Knowledge article: For the latest update on this issue see the corresponding Knowledge article: TSB 2024-746: Concurrent compactions and modify statements can corrupt Iceberg tables

TSB 2024-752: Dangling delete issue in Spark rewrite_data_files procedure causes incorrect results for Iceberg V2 tables

The Spark Iceberg library includes two procedures - rewrite_data_files and rewrite_position_delete_files. The current implementation of rewrite_data_files has a limitation that the position delete files are not deleted and still tracked by the table metadata, even if they no longer refer to an active data file. This is called the dangling delete problem. To solve this, the rewrite_position_delete_files procedure is implemented in the Spark Iceberg library to remove these old “dangling” position delete files.

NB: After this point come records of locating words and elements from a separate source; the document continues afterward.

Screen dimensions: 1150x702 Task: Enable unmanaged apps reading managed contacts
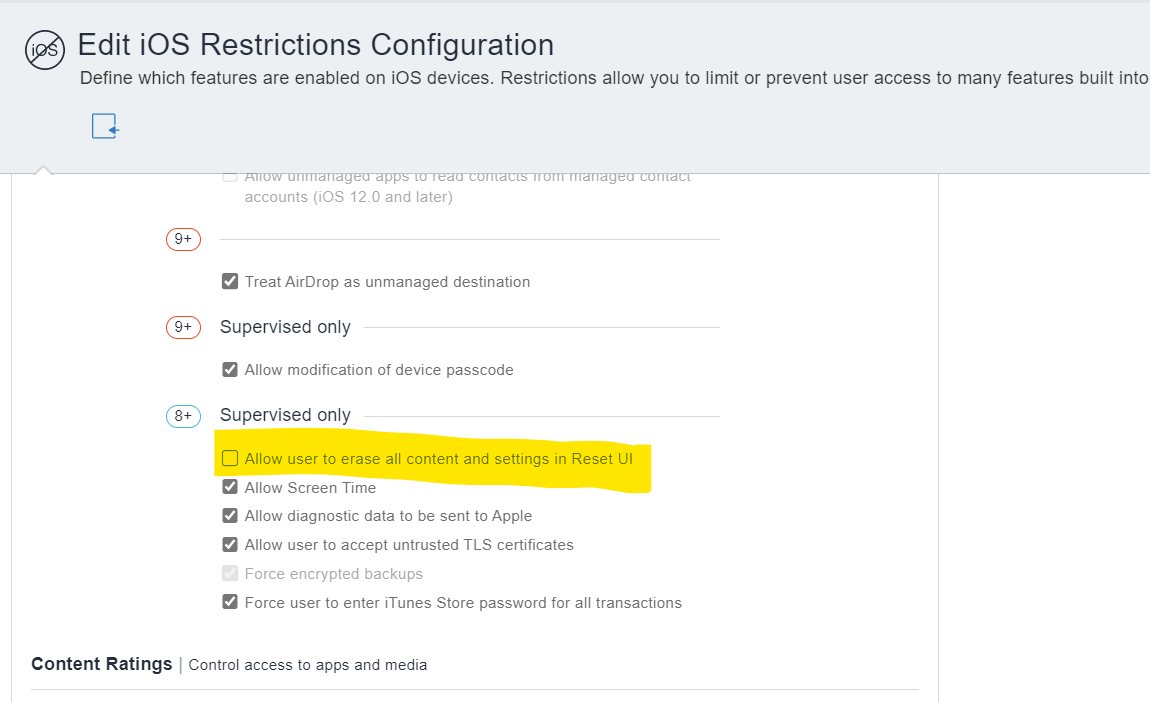point(230,175)
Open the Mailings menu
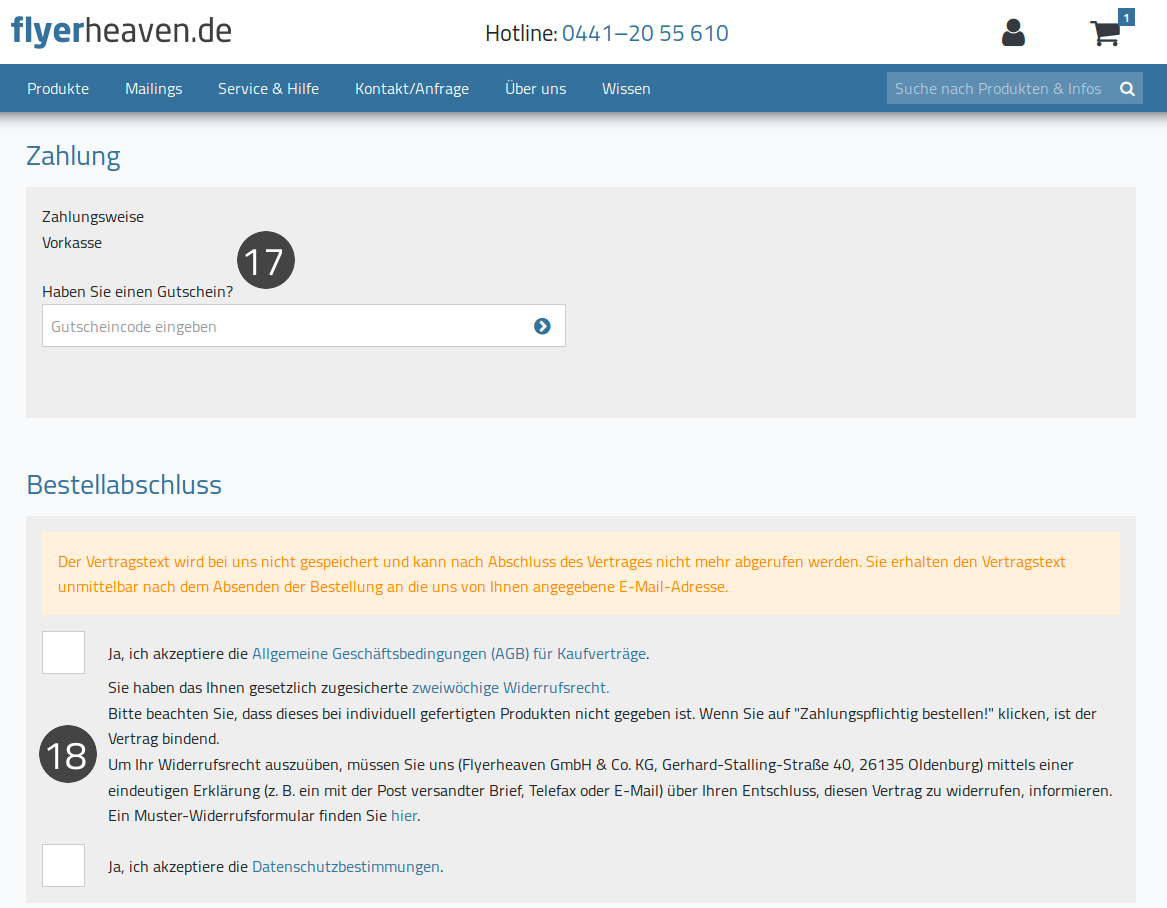Viewport: 1167px width, 908px height. pos(153,89)
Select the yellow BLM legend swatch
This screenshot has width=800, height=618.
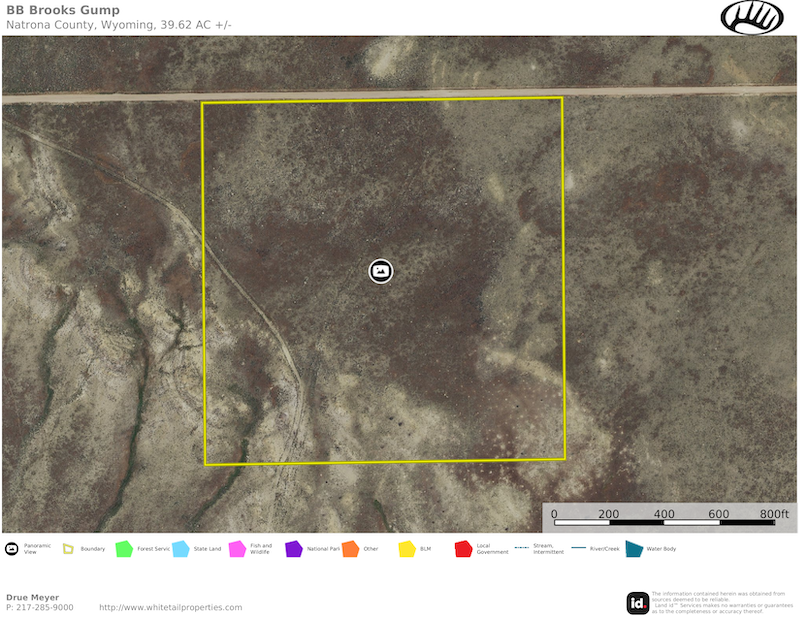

Due to the dangling delete limitation, when an Iceberg table with dangling deletes is queried in Impala, Impala tries to optimize select count(*) from iceberg_table query to return the results using stats. This optimization returns incorrect results.

The following conditions must be met for this issue to occur:

All delete files in the Iceberg table are “dangling”
- This would occur immediately after running Spark rewrite_data_files AND
  - Before any further delete operations are performed on the table OR
  - Before Spark rewrite_position_delete_files is run on the table
Only stats optimized plain select count(*) from iceberg_table queries are affected. For example, the query should not have:
- Any WHERE clause
- Any GROUP BY clause
- Any HAVING clause

Remove dangling deletes: After rewrite_data_files, position delete records pointing to the rewritten data files are not always marked for removal, and can remain tracked by the live snapshot metadata of the table. This is known as the dangling delete problem.

Knowledge article

For the latest update on this issue see the corresponding Knowledge article: TSB 2024-752: Dangling delete issue in Spark rewrite_data_files procedure causes incorrect results for Iceberg V2 tables.

TSB 2024-758: Truncate command on Iceberg V2 branches cause unintentional data deletion: When working with Apache Hive (Hive) and Apache Iceberg (Iceberg) V2 tables, using the TRUNCATE statement may lead to unintended data deletion. This issue arises when the truncate command is applied to a branch of an Iceberg table. Instead of truncating the branch itself, the command affects the original (main) table, which results in unintended loss of data.
Knowledge article: For the latest update on this issue see the corresponding Knowledge article: TSB 2024-758: Truncate command on Iceberg V2 branches cause unintentional data deletion.